→ Exercise input
━━━━━━━━━━━━━━━━━━━━━━━━━━━━━━

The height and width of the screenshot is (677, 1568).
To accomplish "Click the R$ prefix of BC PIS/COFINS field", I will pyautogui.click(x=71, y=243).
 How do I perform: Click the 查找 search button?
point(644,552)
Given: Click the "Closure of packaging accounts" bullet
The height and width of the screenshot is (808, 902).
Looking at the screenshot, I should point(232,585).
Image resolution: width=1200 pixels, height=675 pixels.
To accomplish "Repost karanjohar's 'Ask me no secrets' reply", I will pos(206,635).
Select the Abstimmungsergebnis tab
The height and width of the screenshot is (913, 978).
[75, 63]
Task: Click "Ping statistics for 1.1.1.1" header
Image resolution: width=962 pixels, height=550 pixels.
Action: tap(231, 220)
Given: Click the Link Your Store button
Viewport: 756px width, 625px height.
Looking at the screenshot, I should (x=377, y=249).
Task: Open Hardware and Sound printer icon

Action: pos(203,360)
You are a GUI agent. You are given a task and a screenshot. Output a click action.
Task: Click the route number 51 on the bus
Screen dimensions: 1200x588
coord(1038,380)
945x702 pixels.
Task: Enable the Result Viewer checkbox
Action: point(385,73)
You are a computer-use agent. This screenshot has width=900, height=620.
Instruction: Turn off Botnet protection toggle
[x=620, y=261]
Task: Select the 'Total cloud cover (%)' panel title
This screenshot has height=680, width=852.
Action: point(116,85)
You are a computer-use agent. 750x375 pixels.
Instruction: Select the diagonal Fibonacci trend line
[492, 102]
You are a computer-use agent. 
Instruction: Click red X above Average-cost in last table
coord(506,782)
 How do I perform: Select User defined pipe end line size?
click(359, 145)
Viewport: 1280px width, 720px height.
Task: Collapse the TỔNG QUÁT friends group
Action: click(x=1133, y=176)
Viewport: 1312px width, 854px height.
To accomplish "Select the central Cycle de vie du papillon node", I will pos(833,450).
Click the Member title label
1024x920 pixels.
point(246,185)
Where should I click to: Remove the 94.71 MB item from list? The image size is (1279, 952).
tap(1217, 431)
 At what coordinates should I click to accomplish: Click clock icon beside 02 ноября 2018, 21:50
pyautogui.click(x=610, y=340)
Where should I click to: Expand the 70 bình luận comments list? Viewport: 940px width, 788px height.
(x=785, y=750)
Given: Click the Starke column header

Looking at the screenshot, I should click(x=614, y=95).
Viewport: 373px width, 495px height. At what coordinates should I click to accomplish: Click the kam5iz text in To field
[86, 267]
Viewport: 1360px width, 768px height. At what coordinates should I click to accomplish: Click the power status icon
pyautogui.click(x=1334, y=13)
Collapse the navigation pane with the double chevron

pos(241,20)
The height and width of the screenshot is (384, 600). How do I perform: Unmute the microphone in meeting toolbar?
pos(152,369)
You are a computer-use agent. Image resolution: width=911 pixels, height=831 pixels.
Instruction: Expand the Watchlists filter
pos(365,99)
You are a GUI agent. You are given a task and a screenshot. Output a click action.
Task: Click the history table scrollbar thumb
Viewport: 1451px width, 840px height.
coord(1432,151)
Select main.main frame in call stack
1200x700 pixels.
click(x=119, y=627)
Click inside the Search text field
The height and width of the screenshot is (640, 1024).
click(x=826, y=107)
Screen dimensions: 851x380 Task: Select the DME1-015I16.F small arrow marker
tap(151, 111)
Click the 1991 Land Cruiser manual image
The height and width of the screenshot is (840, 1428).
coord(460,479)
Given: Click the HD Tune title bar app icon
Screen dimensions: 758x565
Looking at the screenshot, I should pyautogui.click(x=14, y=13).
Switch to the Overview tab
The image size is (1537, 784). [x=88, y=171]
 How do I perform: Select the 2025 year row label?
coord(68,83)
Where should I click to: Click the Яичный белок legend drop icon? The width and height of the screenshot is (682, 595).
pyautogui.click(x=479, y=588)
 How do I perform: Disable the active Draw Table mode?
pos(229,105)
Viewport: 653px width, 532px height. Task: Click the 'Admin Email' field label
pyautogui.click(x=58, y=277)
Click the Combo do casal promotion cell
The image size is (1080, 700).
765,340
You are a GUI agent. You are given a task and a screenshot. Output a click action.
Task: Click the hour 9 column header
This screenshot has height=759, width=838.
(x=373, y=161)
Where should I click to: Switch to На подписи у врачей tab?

━━━━━━━━━━━━━━━━━━━━━━━━━━━━━━

→ What you have to do
Your answer must consist solely of the lines above between the line holding "How do I perform: Click" and the line holding "Image resolution: width=1200", inclusive, copied exactly.

→ Solved exercise
 How do I perform: Click the 查找 search button?
point(644,552)
Given: Click the "Closure of packaging accounts" bullet
The height and width of the screenshot is (808, 902).
Looking at the screenshot, I should point(232,585).
Image resolution: width=1200 pixels, height=675 pixels.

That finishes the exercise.